Different types of support in Health and Social Care

Unpaid carers

An unpaid carer is anyone, including children and adults who looks after a family member, partner or friend who needs help because of their illness, frailty, disability, a mental health problem or an addiction and cannot cope without their support. The care they give is unpaid.

Home Care Agencies

Home care agencies employ care workers and arrange for them to visit you to provide care services. All home care agencies must register with the Care Quality Commission (CQC), which regulates and inspects them.

Personal Assistants in Care

Personal Assistants are employed directly by the person they support, or their representative. The employer can choose which Personal Assistant they want to employ and directs the tasks that the Personal Assistant supports them with.

 

What is the difference between a Personal Assistant and a carer?

A Personal Assistant in Care is a paid employee of the individual they are supporting (or their representative). The role should not be confused with the unpaid, informal care a family member or friend might provide.

 

 

Why are Personal Assistants so important in Health and Social Care?

The Social Model of Disability 

The Social Model of disability was developed by disabled people and is a way of viewing the world. It explains that people are disabled by barriers in society, and not by their condition or impairment. There can be physical barriers, such as buildings not having accessible toilets, or they can be created by people’s attitudes and behaviour.

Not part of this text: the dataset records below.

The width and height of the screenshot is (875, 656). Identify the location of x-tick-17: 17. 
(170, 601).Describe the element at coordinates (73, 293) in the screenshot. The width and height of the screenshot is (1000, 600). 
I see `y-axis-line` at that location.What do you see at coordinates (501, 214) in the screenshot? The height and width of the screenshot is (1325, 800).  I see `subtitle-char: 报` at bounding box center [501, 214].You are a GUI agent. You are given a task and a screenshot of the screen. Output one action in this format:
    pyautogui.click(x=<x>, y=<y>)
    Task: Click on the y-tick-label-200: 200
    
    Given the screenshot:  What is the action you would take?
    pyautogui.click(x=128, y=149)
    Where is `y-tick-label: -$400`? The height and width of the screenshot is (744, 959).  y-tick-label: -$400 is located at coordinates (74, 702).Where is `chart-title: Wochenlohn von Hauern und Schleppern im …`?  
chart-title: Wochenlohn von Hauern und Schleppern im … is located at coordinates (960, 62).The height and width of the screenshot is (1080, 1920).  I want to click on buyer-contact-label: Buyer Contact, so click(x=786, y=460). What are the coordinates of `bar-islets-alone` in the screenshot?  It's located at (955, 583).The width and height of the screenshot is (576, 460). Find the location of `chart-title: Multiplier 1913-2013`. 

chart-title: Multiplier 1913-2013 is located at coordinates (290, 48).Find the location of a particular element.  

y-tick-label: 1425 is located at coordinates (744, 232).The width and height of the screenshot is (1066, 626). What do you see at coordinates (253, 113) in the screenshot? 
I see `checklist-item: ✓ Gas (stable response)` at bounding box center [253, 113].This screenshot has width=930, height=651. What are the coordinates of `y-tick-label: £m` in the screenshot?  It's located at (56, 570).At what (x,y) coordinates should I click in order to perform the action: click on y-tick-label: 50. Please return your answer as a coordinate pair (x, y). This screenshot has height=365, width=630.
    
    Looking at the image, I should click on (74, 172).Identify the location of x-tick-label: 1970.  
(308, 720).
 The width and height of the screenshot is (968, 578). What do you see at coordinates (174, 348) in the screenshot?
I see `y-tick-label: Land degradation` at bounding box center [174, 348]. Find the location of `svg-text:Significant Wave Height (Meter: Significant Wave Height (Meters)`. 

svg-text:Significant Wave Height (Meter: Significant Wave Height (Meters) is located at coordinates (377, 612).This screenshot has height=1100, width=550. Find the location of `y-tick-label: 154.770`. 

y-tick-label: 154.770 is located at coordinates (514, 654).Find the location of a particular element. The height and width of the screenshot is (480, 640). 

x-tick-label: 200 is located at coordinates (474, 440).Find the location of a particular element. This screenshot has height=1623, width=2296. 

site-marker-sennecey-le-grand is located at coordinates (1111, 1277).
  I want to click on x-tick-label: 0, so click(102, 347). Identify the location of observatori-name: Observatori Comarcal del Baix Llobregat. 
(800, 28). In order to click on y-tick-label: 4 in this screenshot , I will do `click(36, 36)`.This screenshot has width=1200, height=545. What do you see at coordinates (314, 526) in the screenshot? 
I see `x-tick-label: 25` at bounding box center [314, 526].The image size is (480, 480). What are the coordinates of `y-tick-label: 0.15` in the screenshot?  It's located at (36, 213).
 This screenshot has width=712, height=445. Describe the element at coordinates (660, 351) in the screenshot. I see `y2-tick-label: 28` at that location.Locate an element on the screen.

Not everyone uses this model, but it is designed to help identify solutions to these barriers, and encourages the removal of the barriers within society, rather than focusing on ‘fixing’ an individual’s health condition or impairment. It encourages society to be more inclusive. 

 

Personalised care

Personalised care gives people choice and control over the way that their care is planned and delivered. It allows them to design a support plan that is tailored to meet their own unique needs.

It recognises that everyone is different and allows people to base their care and support on their individual needs and what matters to them. By allowing people to be more creative and flexible with their care, the NHS suggest that people will have better experiences and improved health and wellbeing as a result.

Personal Assistance is a model of support which empowers individuals to recruit and employ Personal Assistants themselves, as their employees, instead of being reliant on home care workers supplied by the Local Authority, NHS Team or a home care agency.

Personal Assistants provide person-centred care and support and help the individual needing support achieve their personal wellbeing outcomes in their home or community.